Although Tinariwen has recorded many cassettes throughout their 20-year career (the typical medium in African countries), this is only their second CD. As would be expected from their first CD The Radio Tisdas Sessions. Amassakoul is an extraordinary blend of twangy guitar driven blues/rock with the tradition of chanting and clapping of the Kel Tamashek. Singing in their native language, Tamashek, this worldly group manages to create the atmosphere of exoticism without having to be obscure in their choice of instruments. Electric guitars prevail in their sound reminding one of Delta blues colliding with West African rhythms. Even though one could mention some of the great blues guitarists from Mali, most notably, Ali Farke Toure, Afel Bocoum, Lobi Traore, Boubacar Traore and of course Habib Koite, Tinariwen is from a different tradition and thus brings to their music a whole new set of sounds and proving that this is the group that has set the standards for modern Tamashek music. The name “Tinariwen” translates as “empty places” and they have become known for inventing a new style of music This style has been given the name “Ishuma” which is translated as “unemployed” and refers to their exiled people after the wars in the latter part of the 20th century in their region of Africa.
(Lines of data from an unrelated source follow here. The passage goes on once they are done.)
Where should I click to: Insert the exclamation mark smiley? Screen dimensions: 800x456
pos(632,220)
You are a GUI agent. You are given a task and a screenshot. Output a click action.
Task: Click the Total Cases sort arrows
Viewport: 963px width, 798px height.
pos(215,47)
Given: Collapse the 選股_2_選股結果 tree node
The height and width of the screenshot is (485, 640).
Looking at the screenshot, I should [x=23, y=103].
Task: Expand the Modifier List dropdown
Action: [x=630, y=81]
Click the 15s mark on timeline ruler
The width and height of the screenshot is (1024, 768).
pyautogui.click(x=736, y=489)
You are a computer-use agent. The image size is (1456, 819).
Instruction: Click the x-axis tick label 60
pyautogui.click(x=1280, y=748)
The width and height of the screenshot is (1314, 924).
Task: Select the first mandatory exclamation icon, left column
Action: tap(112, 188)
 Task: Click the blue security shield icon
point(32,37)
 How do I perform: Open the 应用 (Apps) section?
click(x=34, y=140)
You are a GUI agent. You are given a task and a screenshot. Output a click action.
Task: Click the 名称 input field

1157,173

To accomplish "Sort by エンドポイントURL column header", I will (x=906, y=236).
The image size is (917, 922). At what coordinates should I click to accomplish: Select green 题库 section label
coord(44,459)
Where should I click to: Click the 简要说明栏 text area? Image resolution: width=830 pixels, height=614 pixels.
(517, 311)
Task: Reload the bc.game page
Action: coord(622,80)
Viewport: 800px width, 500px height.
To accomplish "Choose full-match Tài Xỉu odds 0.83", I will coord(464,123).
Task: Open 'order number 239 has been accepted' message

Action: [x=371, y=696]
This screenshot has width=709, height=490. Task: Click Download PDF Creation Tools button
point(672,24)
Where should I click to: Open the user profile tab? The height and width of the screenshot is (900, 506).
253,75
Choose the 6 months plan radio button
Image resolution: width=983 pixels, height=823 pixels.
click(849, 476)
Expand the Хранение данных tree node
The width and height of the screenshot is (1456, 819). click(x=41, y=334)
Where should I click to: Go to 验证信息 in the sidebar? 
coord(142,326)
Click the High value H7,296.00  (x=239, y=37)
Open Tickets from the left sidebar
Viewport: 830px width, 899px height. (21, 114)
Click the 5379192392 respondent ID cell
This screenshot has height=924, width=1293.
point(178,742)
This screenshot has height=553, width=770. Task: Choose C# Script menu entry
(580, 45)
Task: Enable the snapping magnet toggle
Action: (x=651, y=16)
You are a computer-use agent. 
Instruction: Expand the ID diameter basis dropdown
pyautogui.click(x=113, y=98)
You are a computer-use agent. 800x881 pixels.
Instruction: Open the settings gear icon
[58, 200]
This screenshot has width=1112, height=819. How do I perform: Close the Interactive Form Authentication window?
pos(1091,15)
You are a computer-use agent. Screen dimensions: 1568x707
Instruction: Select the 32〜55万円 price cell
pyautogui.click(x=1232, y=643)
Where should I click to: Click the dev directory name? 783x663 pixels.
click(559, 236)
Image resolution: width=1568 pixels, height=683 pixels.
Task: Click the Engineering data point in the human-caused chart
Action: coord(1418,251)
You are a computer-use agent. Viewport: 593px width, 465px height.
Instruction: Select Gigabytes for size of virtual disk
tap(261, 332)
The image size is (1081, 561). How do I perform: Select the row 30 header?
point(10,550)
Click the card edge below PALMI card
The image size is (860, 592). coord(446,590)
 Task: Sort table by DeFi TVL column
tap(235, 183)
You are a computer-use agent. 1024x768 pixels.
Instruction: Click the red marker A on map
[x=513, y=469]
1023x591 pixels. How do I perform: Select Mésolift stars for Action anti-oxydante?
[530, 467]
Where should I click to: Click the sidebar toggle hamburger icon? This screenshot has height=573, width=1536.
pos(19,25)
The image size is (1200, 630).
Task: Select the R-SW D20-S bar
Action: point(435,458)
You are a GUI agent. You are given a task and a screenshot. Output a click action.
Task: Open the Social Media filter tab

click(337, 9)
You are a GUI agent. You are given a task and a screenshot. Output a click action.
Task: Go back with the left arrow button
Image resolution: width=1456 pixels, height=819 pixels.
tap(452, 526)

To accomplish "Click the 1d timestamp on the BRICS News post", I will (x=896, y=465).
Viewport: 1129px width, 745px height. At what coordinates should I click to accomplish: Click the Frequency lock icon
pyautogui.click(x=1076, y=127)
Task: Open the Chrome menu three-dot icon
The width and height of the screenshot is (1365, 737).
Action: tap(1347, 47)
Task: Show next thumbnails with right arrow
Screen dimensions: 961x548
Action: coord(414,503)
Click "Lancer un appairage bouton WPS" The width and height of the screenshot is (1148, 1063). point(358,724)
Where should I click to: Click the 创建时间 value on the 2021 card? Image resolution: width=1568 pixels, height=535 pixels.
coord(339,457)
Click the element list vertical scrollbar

The Kel Tamashek people have been given the derogatory Arabic name “Touareg” which means “abandoned by god.” They prefer to call themselves Kel Tamashek (or Imochagh, Imajirhen). Kel Tamashek means those people who speak the Tamashek language. They were traditionally nomads and if you think of Saharan desert people riding camels and wearing turbans you would not be wrong. (The men are the ones who cover their faces, as they are warriors and the coverings not only protect them from the sun and sand but also preserve their dignity by hiding their emotions). The women take a dominant role in the home life of their encampments and wear long headscarves but do not necessarily cover their faces.
Amassakoul begins with the title song “Ammassakoul ‘N’ Tenere”, (translated as “The Traveler in the Desert”) and their guitars come in with the trance-like rhythms of the Kel Tamashek, something akin to moving at a camel’s pace whether it participating in a desert race or just traveling with the caravan on a hot Saharan morning. The song was written by the group’s founder Ibrahim Ag Alhabib, vocalist, poet, guitarist, and composer of most of the songs on the album. Like most of the group’s songs, ” Ammassakoul ‘N’ Tenere” speaks of desert life-the hardships of nomadic people as well as the love and nostalgia for this life-style. “You who are organized, assembled, walking together. Hand in hand, you’re living a path which is empty of meaning. In truth, you’re all alone.”
“Arawan”, is a rap song written by Alhousseini Abdoulahi about the town of Arawan. Besides the group rapping along with strumming their electric guitars, we hear the rhythm kept by hand clapping and the haunting uulations of their one female member, Mina Walet Oumar. (Formerly her sister was also in the band, but she died earlier this year).
The album ends with “Assoul” an instrumental piece written by Ibrahim Ag Alhabib. He plays a traditional flute while the rest of the band creates a drone behind his flute evoking a long night by a desert fire.
Tinariwen is also the group (along with France’s Lo’Jo) who is most closely associated with The Festival in the Desert which occurred for the first time in January of 2001 and has become widely popular. There is currently a compilation recording titled The Festival in the Desert released on World Village (see my review for PopMatters) and now even a DVD of the event.
Listening to any of the recordings of Tinariwen one can be very glad that these musicians met in a rebel camp while fighting for Colonel Ghadaffi and that they traded their guns for guitars.